Ses yeux brillent d’admiration quand elle me regarde sortir les croque-monsieur du four. Je grimace quand la peau de mon poignet entre en contact avec la grille. Une des raisons pour lesquelles je ne cuisine jamais. Ma maladresse rend même le fait de sortir un plat du four dangereux.

— Et comment t’as mis les graines dans ta nénette ?

Je me fige et oublie immédiatement ma légère brûlure. Et je saute presque de joie quand j’entends Gus gémir depuis sa chambre.

— Je vais voir ton frère, dis-je d’un ton guilleret.

Les yeux à peine ouverts, Gus grimace. Quand je le prends dans mes bras, il niche sa tête immédiatement entre mes seins. Il pose sa bouche comme pour téter. OK, il a déjà faim… Enfin, de ce que j’ai compris ce bébé est un ventre sur pattes qui ne dort pas beaucoup. D’où l’épuisement de Caro. D’ailleurs, elle n’a jamais été dans cet état quand Lena est née.

— Allez, viens, on va voir ta sœur. Elle a faim aussi.

— Bébé Gus, t’as bien dormi ? T’as vu ? C’est tata Théna qui nous garde… Elle a fabriqué un bébé toute seule !

Il donne des coups de boule dans ma poitrine.

— Je crois que l’appel du lait est trop fort pour qu’il t’écoute.

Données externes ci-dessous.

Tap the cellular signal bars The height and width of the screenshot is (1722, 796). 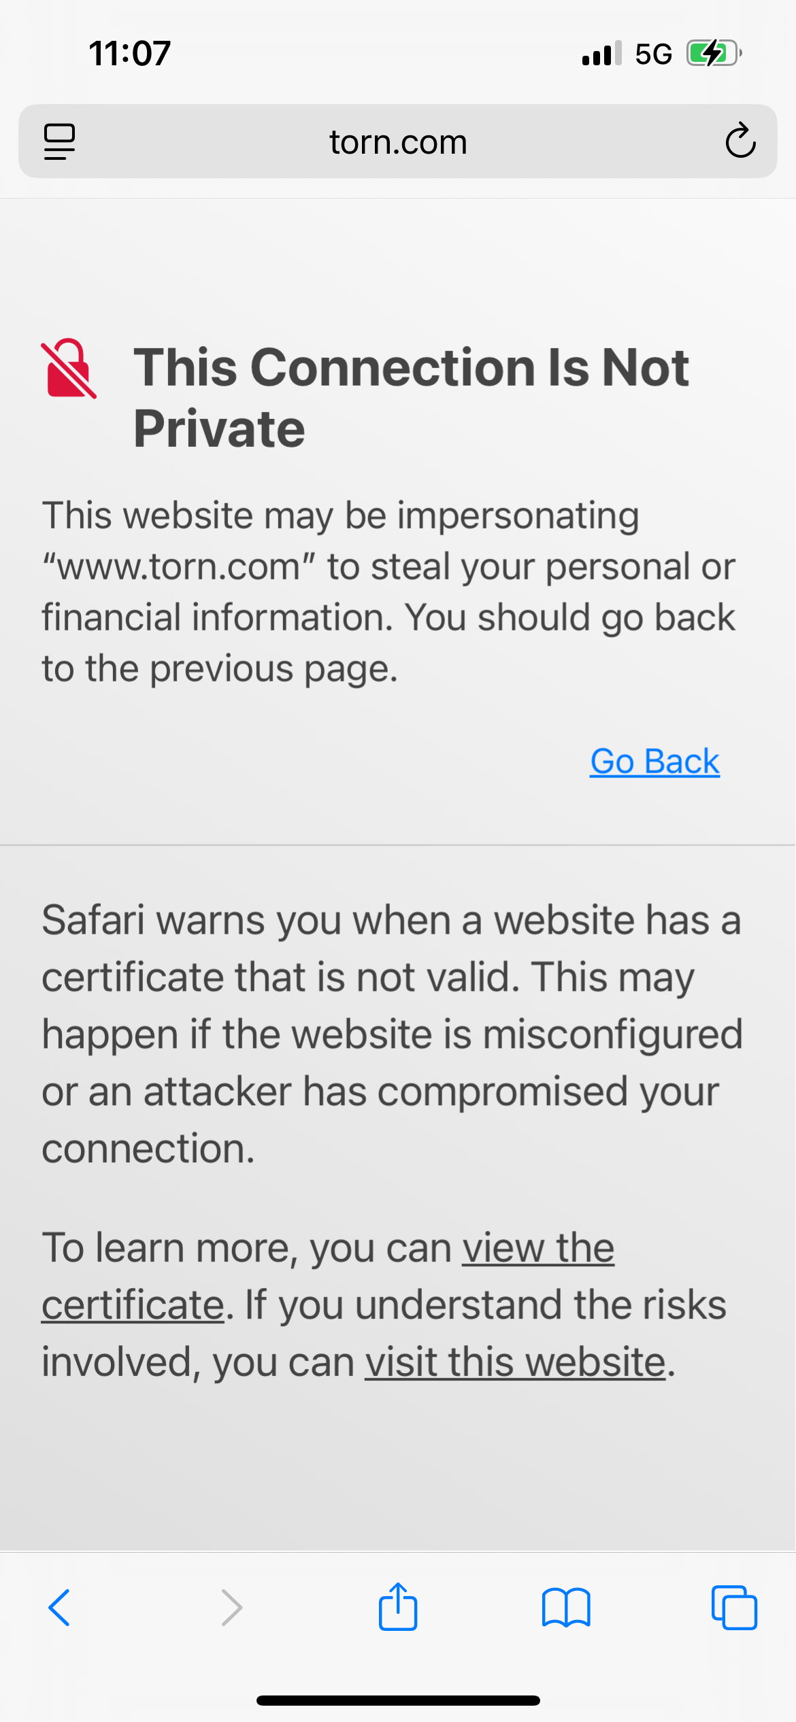(601, 53)
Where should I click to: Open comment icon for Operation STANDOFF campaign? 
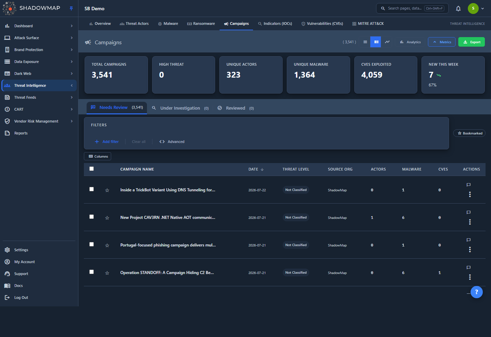click(x=468, y=268)
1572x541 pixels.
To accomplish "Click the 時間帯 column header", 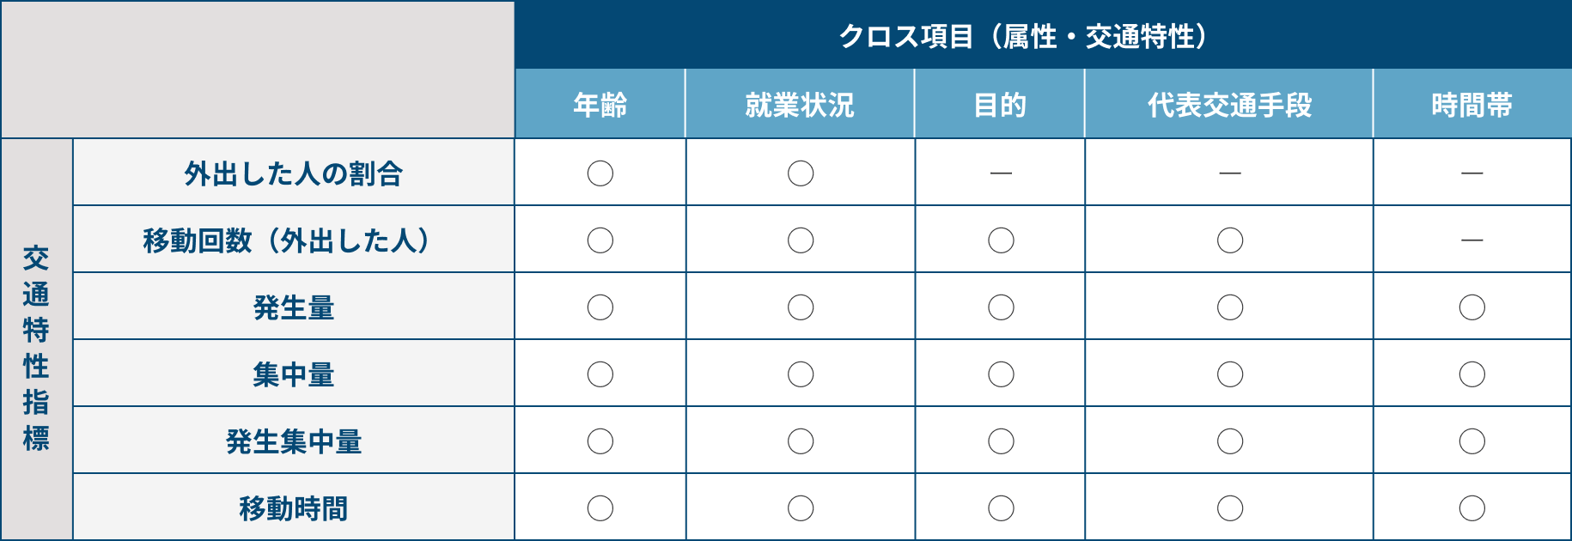I will [1472, 105].
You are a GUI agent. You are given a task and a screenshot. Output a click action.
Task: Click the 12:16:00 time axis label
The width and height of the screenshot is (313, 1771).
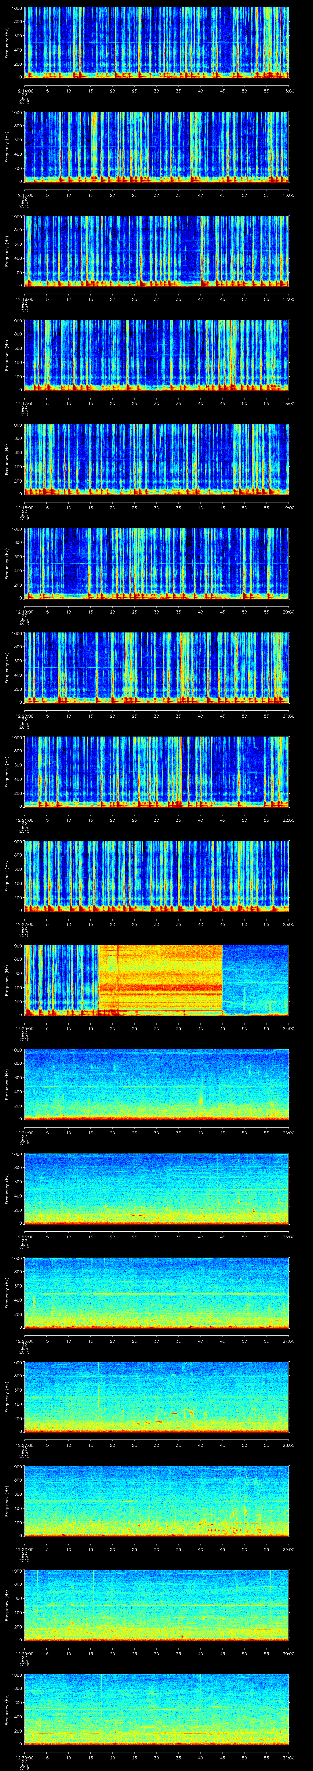(24, 300)
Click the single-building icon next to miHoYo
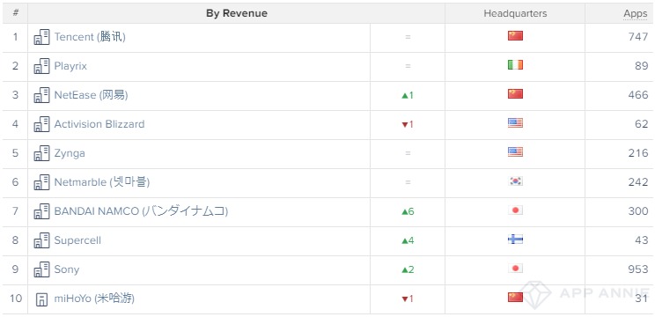 [41, 299]
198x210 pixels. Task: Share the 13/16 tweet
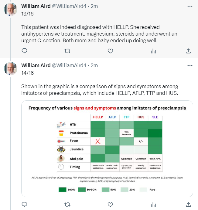(188, 51)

Je finis par installer le nourrisson dans son transat le temps de réchauffer son biberon. Pas trop, m’a précisé Caro. Car il a l’habitude de boire à 37 degrés… Je le mets une dizaine de secondes au micro-ondes et le ressort à peine tiédi. Gus m’encourage à accélérer mes manipulations par de puissants braillements.

Je le pose sur moi et lui mets le biberon dans la bouche. Il triture d’abord la tétine étrangement. Sûrement à la recherche du sein maternel. Il finit par téter goulument.

Sa sœur s’attaque à ses croque-monsieur en même temps. Je songe qu’ils doivent rarement être aussi synchronisés. J’espère que je ne serai pas dans un état proche de celui de Caro dans quelques mois. Tout le monde te prévient de dormir autant que tu peux, de profiter avant que ton bébé n’arrive. Mais, du coup, cela me fait l’effet inverse. J’ai du mal à trouver le sommeil parce que j’angoisse de ce que sera ma vie dans quelques mois.

Autant j’ai toujours su que je voulais fonder une famille avec des enfants, autant je ne pensais pas me poser tant de questions. Comment vais-je gérer ? Vais-je être une bonne mère ? M’en voudra-t-il de l’avoir fait sans père ? Me trouvera-t-il égoïste ? Suis-je égoïste ?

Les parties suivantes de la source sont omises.